The opening minutes tonight were pretty emblematic of Kentucky’s entire season.
South Carolina came out banging in four early threes. On the other end, Otega Oweh drove into the lane and simply lost the ball out of bounds. That pretty much told you where things were headed.
I don’t know why Mark Pope keeps insisting on turning Andrija Jelavić into a stretch four, because he’s just not that guy. Put him on the block and let the young man go to work.

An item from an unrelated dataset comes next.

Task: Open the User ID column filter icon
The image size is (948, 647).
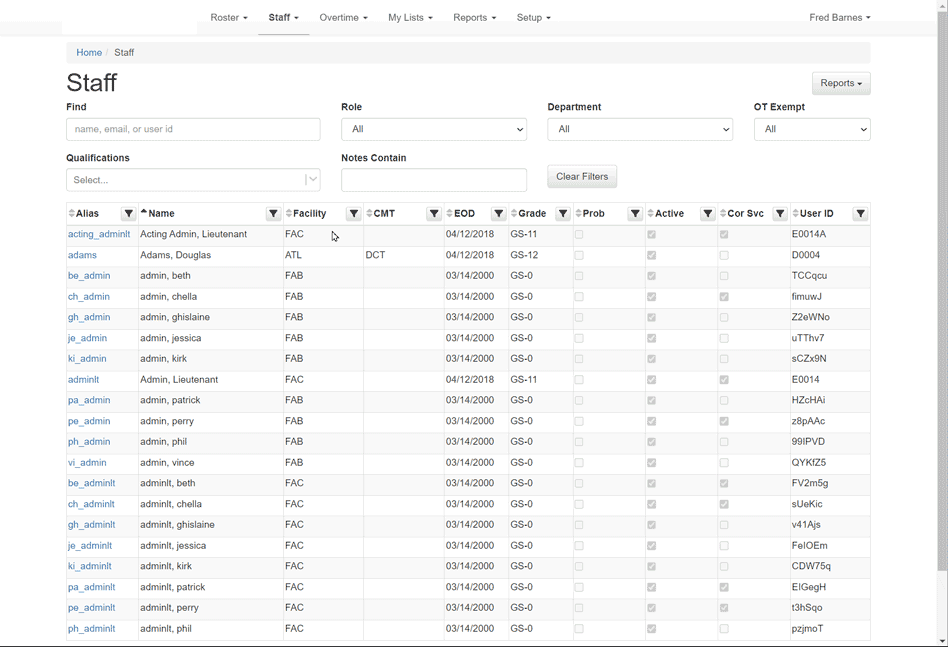Action: [x=860, y=214]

Instead, he opened the game 0-for-3 on wide-open threes, and yet Kentucky kept putting him in those same spots.
And if you were expecting a desperate, locked-in start from a team fighting for its season, you don’t know this team very well.
Kentucky quickly found itself down 14-9, shooting 4-for-15 with four turnovers and a missed dunk, with 12 minutes still to play in the half. In fact, the Cats wouldn’t find their first lead until a pair of back-to-back threes from Denzel Aberdeen sparked a 10-0 run and pushed Kentucky ahead 19-15 with just under eight minutes to go.
The first half wasn’t good basketball from either side. Kentucky somehow led 28-21 at the break despite both teams looking disjointed. Combined, the Cats and Gamecocks were just 18-for-59 from the floor and 8-for-32 from deep.
Kentucky committed nine turnovers in the opening half, but South Carolina’s shooting was so poor it couldn’t fully capitalize. It was the second-lowest first-half scoring output the Gamecocks have had all season.
The Cats weren’t much better. Outside of Aberdeen’s 11 points, the rest of the roster combined for just 18.
Second-half struggles and an anxious finish
South Carolina opened the second half the same way it started the game, red hot. A 7-0 run tied things up before Jelavić finally knocked down his first three of the night, then followed it with a nice finish off a pass from Oweh. He finished with a season-high 11.
Kentucky, meanwhile, still couldn’t get out of its own way offensively. Over the first eight minutes of the second half, the Cats shot just 4-for-14 and allowed South Carolina to hang around in a game it had no business being in. The turnovers kept piling up, too, four more in the first ten minutes.
The Gamecocks tied it at 48 with just over eight minutes to play, forcing Pope into an early timeout. Out of the break, Oweh finally broke through with just his fourth point of the night, and Malachi Moreno came up with a steal that led to two made free throws to push the lead back to four.
Neither team could find any rhythm. Buckets came in short bursts, followed by long stretches of nothing. Kentucky managed a small surge to grab a 59-52 lead after a Collin Chandler dunk, Kentucky’s 18th fast-break point of the night. But we've been here before. Could Kentucky close this time?
Collin Chandler strikes again
With 3:30 to go, South Carolina went to the line and knocked down both free throws. Oweh missed a layup on the other end. Then Kentucky completely lost Mike Sharavjamts, who buried an open three to cut the lead right back to two.
And suddenly, once again, nothing felt safe.
Malachi Moreno made a tough inside shot, and Mo Dioubate came up huge with a block of Meechie Johnson. Captain Clutch Collin Chandler nails a 3 to get the lead right back up to 7.
The forced South Carolina into the foul game, and with 1:10 to go, Kentucky finally put away the Gamecocks.
It wasn't easy. And it definitely wasn't pretty, but Kentucky survives a slop-fest 72-63.